Over-pronation has different causes. Obesity, pregnancy, age or repetitive pounding on a hard surface can weaken the arch leading to over-pronation. Over-pronation is also very common with athletes,
especially runners and most of them nowadays use orthotics inside their shoes. Over-pronation affects millions of people and contributes to a range of common complaints including sore, aching feet,
ball of foot pain, heel Pain, achilles tendonitis, bunions, shin pain, tired, aching legs, knee pain and lower back pain. The most effective treatment solution for over-pronation is wearing an
orthotic shoe insert. Orthotics correct over-pronation, thereby providing natural, lasting pain relief from many common biomechanical complaints.
If you overpronate, your symptoms may include discomfort in the arch and sole of foot, your foot may appear to turn outward at the ankle, your shoes wear down faster on the medial (inner) side of
your shoes. Pain in ankle, shins, knees, or hips, especially when walking or running are classic symptoms of overpronation. Overpronation can lead to additional problems with your feet, ankles, and
knees.
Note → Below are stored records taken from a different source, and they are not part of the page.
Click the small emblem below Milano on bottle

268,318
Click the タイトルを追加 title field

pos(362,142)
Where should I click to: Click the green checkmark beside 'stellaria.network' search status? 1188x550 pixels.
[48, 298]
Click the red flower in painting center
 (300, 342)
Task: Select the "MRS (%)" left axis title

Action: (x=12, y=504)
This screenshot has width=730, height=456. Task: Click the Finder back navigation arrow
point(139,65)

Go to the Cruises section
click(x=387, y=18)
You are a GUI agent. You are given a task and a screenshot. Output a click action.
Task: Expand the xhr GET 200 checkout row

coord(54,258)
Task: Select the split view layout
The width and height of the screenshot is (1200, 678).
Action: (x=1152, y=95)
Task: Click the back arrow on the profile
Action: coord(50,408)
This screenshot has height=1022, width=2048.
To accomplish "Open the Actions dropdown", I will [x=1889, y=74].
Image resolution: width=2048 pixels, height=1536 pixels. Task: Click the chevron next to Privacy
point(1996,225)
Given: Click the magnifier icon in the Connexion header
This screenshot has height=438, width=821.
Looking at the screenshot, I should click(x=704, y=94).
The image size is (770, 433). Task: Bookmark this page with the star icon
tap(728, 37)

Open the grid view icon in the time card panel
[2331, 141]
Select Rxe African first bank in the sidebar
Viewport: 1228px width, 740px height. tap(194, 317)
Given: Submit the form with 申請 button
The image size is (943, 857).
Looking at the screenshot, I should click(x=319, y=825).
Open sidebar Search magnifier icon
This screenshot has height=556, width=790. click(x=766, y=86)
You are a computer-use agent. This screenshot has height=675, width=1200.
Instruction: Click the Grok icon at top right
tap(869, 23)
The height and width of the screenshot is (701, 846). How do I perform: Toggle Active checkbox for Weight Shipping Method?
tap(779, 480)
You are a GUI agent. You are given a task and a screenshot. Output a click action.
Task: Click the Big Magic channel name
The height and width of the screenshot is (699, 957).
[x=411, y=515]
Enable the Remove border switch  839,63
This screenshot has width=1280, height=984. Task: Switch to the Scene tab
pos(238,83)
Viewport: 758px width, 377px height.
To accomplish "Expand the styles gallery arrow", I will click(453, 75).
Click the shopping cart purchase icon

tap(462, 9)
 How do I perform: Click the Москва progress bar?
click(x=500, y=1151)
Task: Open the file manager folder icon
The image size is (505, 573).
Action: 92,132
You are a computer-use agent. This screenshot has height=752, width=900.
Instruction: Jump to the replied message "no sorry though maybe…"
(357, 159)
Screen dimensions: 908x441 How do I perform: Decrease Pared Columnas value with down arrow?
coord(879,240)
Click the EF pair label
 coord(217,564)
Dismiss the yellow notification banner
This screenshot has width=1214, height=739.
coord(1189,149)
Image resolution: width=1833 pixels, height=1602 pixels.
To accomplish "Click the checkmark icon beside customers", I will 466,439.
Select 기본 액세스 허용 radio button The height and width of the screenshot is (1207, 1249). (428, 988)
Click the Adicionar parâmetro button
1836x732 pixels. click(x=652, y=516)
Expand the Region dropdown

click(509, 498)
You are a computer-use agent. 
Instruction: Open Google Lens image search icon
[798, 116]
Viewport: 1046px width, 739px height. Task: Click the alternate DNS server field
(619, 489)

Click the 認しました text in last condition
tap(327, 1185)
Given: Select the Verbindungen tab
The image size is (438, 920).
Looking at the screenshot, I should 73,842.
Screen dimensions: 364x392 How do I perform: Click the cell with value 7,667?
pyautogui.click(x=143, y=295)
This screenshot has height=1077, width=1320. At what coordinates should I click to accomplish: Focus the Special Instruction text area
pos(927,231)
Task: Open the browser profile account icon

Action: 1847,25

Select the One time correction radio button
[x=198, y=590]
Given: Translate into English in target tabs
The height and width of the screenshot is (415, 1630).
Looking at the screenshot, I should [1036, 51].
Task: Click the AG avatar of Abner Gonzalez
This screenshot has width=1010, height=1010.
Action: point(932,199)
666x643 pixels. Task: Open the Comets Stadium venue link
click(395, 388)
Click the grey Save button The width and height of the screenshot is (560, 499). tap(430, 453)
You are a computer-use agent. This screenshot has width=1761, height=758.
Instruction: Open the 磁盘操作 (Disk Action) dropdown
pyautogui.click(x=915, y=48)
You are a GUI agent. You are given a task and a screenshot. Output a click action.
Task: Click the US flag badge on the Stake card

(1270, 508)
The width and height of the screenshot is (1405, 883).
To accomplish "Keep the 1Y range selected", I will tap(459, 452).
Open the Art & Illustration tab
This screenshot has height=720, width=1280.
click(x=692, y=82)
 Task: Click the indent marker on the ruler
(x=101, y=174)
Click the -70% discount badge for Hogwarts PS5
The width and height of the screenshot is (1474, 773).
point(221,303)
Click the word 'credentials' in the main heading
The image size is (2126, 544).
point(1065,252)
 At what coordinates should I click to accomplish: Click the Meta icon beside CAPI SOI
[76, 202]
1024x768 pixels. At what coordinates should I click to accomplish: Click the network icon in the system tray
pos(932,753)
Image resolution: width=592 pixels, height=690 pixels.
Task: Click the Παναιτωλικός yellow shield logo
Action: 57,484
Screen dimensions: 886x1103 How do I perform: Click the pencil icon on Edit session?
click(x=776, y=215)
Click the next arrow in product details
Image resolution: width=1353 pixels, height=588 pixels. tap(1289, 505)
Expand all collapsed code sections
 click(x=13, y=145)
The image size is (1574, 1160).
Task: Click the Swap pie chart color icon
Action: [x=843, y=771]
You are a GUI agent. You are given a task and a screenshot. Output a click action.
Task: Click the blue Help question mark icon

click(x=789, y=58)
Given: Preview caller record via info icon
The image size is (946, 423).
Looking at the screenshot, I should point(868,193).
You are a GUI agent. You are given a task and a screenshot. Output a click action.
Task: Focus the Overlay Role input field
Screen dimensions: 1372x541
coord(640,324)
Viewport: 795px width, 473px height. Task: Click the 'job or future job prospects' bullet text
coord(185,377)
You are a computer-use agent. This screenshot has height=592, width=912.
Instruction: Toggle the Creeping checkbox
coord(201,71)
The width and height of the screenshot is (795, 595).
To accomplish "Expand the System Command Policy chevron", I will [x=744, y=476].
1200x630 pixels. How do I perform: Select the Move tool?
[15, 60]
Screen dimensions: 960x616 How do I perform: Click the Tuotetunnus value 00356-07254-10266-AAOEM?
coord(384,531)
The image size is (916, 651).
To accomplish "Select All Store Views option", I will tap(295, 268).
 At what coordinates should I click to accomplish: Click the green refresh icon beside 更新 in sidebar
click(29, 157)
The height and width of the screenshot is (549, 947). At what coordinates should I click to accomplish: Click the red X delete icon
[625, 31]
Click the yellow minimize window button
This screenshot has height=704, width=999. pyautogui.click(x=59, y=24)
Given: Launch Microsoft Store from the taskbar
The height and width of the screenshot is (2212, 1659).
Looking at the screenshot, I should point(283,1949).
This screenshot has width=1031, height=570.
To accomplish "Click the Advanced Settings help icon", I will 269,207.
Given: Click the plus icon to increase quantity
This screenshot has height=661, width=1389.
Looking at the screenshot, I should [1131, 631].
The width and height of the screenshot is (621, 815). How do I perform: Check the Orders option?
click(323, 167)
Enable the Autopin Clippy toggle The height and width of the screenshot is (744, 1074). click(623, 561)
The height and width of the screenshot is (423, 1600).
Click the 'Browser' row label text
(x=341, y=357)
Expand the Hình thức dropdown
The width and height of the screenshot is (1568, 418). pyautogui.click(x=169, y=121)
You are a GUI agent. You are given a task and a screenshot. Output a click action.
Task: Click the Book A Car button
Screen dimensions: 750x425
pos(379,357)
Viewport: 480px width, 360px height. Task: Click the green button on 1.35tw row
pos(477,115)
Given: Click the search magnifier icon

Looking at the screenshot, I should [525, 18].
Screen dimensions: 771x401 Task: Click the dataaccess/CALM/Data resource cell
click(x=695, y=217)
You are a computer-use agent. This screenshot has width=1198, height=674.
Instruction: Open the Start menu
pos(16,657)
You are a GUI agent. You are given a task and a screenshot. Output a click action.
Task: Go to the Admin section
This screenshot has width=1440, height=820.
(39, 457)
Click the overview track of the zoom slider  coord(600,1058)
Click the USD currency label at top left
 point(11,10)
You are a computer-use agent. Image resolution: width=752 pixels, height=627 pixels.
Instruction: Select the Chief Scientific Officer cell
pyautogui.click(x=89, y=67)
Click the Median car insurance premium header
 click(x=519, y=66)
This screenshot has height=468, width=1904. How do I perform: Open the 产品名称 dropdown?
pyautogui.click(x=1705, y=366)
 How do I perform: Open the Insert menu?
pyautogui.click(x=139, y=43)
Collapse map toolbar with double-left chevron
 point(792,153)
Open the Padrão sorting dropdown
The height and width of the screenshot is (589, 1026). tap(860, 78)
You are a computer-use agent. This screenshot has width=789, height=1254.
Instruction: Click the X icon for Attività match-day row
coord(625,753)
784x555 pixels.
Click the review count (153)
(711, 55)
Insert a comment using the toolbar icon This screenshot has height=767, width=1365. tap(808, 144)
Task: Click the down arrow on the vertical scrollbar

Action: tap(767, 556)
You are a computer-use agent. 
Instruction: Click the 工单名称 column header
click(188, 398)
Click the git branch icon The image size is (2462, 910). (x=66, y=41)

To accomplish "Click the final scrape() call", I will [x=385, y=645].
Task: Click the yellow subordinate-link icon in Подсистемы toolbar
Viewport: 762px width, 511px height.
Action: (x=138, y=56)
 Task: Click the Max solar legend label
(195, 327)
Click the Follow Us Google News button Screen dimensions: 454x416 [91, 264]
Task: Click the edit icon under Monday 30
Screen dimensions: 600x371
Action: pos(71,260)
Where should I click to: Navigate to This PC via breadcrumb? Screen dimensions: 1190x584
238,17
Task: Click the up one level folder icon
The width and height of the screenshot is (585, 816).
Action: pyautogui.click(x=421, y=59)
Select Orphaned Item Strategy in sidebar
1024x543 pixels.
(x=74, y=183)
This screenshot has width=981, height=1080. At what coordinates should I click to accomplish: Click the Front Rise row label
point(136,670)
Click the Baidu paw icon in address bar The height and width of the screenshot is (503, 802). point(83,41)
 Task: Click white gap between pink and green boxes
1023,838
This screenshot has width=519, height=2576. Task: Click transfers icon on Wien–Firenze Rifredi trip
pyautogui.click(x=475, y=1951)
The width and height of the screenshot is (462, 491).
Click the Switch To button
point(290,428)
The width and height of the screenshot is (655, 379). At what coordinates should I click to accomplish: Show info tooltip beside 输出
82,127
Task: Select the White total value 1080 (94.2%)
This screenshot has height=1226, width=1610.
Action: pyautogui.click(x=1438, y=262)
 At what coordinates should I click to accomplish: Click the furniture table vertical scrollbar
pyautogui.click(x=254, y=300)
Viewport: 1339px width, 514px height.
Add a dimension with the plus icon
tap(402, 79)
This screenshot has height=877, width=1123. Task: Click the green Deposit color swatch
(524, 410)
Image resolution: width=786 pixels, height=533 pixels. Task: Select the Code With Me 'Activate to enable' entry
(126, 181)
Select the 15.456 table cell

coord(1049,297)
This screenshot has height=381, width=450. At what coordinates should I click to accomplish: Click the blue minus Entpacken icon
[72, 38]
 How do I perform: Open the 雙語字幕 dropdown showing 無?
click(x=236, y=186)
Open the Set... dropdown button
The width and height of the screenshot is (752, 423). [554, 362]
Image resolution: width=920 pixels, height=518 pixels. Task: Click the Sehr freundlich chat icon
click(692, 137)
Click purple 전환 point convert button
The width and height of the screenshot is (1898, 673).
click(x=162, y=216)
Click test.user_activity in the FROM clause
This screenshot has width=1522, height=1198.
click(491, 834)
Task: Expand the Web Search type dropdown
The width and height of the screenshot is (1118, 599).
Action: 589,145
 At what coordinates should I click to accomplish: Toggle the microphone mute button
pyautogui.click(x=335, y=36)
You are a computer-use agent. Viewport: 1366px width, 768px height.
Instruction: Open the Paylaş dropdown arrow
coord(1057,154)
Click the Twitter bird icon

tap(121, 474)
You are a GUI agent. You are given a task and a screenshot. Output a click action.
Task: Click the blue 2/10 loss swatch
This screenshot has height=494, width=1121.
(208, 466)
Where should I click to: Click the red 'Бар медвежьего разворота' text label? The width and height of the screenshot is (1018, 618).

Runners in particular find that overpronation can lead to shin splints, tarsal tunnel syndrome, plantar fasciitis, compartment syndrome, achilles tendonitis, bunions or hallux valgus,
patello-femoral pain syndrome, heel spurs, metatarsalgia.
Your healthcare provider will ask about your symptoms, medical history, and activities and examine your feet. Your provider may watch you walk or run. Check the motion of your feet when they strike
the ground. Look at your athletic shoes to see if they show an abnormal pattern of wear.
Non Surgical Treatment
Adequate footwear can often help with conditions related to flat feet and high arches. Certified Pedorthists recommend selecting shoes featuring heel counters that make the heel of the shoe stronger
to help resist or reduce excessive rearfoot motions. The heel counter is the hard piece in the back of the shoe that controls the foot?s motion from side-to-side. You can quickly test the
effectiveness of a shoe?s heel counter by placing the shoe in the palm of your hand and putting your thumb in the mid-portion of the heel, trying to bend the back of the shoe. A heel counter that
does not bend very much will provide superior motion control. Appropriate midsole density, the firmer the density, the more it will resist motion (important for a foot that overpronates or is pes
planus), and the softer the density, the more it will shock absorb (important for a cavus foot with poor shock absorption) Wide base of support through the midfoot, to provide more support under a
foot that is overpronated or the middle of the foot is collapsed inward.
Depending on the severity of your condition, your surgeon may recommend one or more treatment options. Ultimately, however, it's YOUR decision as to which makes the most sense to you. There are many
resources available online and elsewhere for you to research the various options and make an informed decision.